PLoS One. 2019 Apr 4;14(4):e0214682. doi: 10.1371/journal.pone.0214682. eCollection 2019.

Abstract

Objective: To identify trends of patients' urinary and sexual dysfunctions from a clinical and psychological perspective and understand whether sociodemographic and medical predictors could differentiate among patients following different one-year longitudinal trajectories.

Methods: An Italian sample of 478 prostate cancer patients undergone Robot-Assisted Radical Prostatectomy completed the EPIC-26 survey between July 2015 and July 2016 at the pre-hospitalization (T0), 45 days (T1) and 3 (T2), 6 (T3), 9 (T4), and 12 months (T5) after surgery. Sociodemographic and clinical characteristics (age, BMI, diabetes, nerve-sparing procedure) were also collected. Latent Class Growth Analysis was conducted separately for sexual dysfunction and urinary incontinence EPIC-26 subscales. The association between membership in the two longitudinal trajectories of urinary and sexual dysfunctions was assessed by considering Chi-square test and its related contingency table.

Results: People who have a high level of urinary incontinence at T1 are likely to have a worse recovery. Age, BMI and pre-surgical continence may affect the level of incontinence at T1 and the recovery trajectories.
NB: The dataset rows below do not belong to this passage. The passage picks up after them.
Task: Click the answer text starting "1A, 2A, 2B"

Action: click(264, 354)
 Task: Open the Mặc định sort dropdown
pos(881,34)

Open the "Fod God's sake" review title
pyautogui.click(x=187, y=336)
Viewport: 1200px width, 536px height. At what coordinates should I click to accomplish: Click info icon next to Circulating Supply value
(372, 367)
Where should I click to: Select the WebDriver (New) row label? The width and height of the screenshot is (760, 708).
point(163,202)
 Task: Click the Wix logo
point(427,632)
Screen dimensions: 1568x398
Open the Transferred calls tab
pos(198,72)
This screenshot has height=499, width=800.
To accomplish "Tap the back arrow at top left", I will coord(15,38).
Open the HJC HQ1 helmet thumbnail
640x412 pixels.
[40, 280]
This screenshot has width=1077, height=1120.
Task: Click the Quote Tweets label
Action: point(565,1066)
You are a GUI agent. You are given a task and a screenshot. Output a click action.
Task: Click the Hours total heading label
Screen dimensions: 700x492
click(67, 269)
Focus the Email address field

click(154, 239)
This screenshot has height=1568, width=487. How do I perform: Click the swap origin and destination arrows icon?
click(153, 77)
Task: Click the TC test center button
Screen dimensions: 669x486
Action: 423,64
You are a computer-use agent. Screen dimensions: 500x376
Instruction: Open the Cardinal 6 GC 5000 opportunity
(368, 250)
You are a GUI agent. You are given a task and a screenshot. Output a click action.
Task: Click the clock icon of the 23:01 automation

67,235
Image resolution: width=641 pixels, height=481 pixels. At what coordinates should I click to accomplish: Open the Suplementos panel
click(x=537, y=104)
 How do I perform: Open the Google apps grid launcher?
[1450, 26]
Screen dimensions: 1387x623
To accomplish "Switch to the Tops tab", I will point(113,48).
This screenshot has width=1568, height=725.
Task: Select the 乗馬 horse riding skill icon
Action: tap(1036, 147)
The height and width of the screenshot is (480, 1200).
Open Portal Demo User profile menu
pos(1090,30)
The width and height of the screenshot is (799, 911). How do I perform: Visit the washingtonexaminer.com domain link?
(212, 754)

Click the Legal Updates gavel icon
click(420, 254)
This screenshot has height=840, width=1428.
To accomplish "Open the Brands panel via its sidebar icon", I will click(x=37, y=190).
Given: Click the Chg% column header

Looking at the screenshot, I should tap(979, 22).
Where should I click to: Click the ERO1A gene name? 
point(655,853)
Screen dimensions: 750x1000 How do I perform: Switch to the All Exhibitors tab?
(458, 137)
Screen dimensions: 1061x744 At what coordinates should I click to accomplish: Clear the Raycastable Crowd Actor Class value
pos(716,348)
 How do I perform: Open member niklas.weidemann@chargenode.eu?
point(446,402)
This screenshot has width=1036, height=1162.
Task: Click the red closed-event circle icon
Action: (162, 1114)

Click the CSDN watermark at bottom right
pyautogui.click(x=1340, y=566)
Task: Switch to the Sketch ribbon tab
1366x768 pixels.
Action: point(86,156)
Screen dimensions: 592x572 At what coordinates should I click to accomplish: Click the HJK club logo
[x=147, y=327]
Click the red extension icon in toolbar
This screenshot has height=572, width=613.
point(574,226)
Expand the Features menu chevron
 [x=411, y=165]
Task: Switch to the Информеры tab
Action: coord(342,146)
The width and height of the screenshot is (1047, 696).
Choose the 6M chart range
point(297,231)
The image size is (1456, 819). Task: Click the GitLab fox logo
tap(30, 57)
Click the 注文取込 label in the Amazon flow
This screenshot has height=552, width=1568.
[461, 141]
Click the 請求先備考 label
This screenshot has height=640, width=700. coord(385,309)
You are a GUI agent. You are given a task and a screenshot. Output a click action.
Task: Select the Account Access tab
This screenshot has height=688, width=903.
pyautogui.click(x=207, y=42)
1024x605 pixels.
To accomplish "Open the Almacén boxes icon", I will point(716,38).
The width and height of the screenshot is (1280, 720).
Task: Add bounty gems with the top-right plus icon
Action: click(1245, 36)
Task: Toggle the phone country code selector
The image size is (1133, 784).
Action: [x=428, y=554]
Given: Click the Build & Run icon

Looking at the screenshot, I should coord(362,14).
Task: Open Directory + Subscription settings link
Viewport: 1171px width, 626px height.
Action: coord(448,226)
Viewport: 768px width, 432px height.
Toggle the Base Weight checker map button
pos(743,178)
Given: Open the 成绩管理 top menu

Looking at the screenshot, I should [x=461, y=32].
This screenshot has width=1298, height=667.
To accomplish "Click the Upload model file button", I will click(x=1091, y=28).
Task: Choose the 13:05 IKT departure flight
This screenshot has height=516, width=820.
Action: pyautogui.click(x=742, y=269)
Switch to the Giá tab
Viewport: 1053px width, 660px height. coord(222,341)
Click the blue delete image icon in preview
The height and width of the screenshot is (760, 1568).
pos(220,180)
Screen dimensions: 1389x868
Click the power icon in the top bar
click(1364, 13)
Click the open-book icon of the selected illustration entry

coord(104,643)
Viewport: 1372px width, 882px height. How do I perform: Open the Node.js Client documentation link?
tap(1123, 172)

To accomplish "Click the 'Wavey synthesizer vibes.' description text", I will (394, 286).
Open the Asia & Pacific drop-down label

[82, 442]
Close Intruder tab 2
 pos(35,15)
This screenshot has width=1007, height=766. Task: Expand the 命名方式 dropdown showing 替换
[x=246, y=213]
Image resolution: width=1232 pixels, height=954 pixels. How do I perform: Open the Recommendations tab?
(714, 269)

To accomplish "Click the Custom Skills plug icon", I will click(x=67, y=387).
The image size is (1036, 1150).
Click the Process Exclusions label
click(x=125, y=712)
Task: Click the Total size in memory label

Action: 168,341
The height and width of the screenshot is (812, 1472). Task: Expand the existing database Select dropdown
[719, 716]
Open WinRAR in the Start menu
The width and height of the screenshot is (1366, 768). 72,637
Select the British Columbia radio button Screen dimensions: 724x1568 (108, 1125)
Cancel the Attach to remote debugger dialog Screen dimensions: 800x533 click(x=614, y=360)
Patients with low and moderate sexual problems at T1 can face a moderate linear recovery, while people with high level of impotence immediately after surgery may take a longer period to solve sexual dysfunctions. Age and the pre-surgical sexual condition may impact the recovery. Finally, a great proportion of patients reported both steady problems in sexual function and constant high levels of urinary incontinence over time.

Conclusions: This study highlights different categories of patients at risk who may be important to know in order to develop personalized medical pathways and predictive models in a value-based healthcare.

MeSH terms

  • Erectile Dysfunction / complications
  • Erectile Dysfunction / epidemiology*
  • Erectile Dysfunction / psychology
  • Humans
  • Italy
  • Male
  • Postoperative Complications / epidemiology*
  • Postoperative Complications / psychology
  • Prostatectomy / adverse effects*
  • Quality of Life
  • Robotic Surgical Procedures*
  • Socioeconomic Factors
  • Treatment Outcome
  • Urinary Incontinence / complications
  • Urinary Incontinence / epidemiology*
  • Urinary Incontinence / psychology

Grants and funding

The authors received no specific funding for this work.